By "grunge" do you mean "surreal".  I've seen some very tastefully done surreal photographs.  One of them being Over exposed's  "The Rapture".  There are alot more overcooked/processed HDR images around because tonemapping isn't that easy to do properly. 

http://www.thephotoforum.com/forum/hdr-discussions/246310-rapture-hdr.html


----------



## Murray Bloom (Jul 19, 2011)

Hi, Overread. Yeah, you're right, in this context, it isn't really much of a rant. However, I disagree with you to some extent. My complaint was that grunge had become horribly overdone, to the extent that it was no longer a novel treatment and the images it was used on were often secondary to the technique. When judging photo competitions, or in a critique session, I've often heard how a particular subject really lent itself to the technique, which seemed bass-ackwards to me. I have nothing against what Jake called surreal looking images; but as Bynx suggested, it often occurs to me that the images I see are indeed due to bad tone mapping technique than to creative previsualization.

As for using a technique without understanding the underlying science is, in my opinion anyway, something of a straw man. I'm of the opinion that mastery of any technique requires fluency in the medium. Simply being able to click a button or push a few sliders around hoping for a happy accident are not what art, or photography is about. Yes, many of those who do grunge well are masters of that approach, and possibly photography in general; but I simply don't look kindly on grunge images that don't exploit the process to add significantly to the image. I realize that it's a judgment call, but that's the way I see it.

It goes without saying that this issue has been discussed before, and it's not the first time I've voiced my feelings on the topic. Are you saying that unless I have something new to say, I should remain silent? I was hoping for some feedback, so that a discussion could evolve. If it's been done and overdone to the extent that there's nothing interesting to add, then this thread will simply die out. It won't be the first time for that, either.


----------



## Over Exposed (Jul 19, 2011)

I'm curious.....why is a discussion on what people are doing wrong an important one for you to explore? Why not spark a discussion that can contribute to your own personal growth?


----------



## Bynx (Jul 19, 2011)

Over Exposed, while the title of this thread is misleading, the discussion is about good and bad tone mapping. I find this an interesting discussion and hope it develops further. If you dont like the thread then just back off and go to some other sand box. What are you contributing for your own personal growth here?


----------



## McNugget801 (Jul 19, 2011)

» Given data:
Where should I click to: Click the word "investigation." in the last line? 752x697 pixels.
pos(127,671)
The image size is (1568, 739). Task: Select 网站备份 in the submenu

» Set of tasks:
(1) Repeat, word for word, the part of the forum thread on grunge that begins at the words "Hi, Overread. Yeah, you're" and stops after "to creative previsualization.".
(2) Answer these from the forum thread on grunge:
(a) Which photograph by Over exposed does the first post name as a tastefully done surreal image?
(b) Why does the first post say there are a lot more overcooked HDR images around?
(c) According to Bynx, what is the discussion actually about?
The listing comes from a separate source and has no tie to the forum thread on grunge.

» Replies:
(1)
Hi, Overread. Yeah, you're right, in this context, it isn't really much of a rant. However, I disagree with you to some extent. My complaint was that grunge had become horribly overdone, to the extent that it was no longer a novel treatment and the images it was used on were often secondary to the technique. When judging photo competitions, or in a critique session, I've often heard how a particular subject really lent itself to the technique, which seemed bass-ackwards to me. I have nothing against what Jake called surreal looking images; but as Bynx suggested, it often occurs to me that the images I see are indeed due to bad tone mapping technique than to creative previsualization.

(2)
(a) "The Rapture"
(b) Because tonemapping isn't that easy to do properly.
(c) Good and bad tone mapping.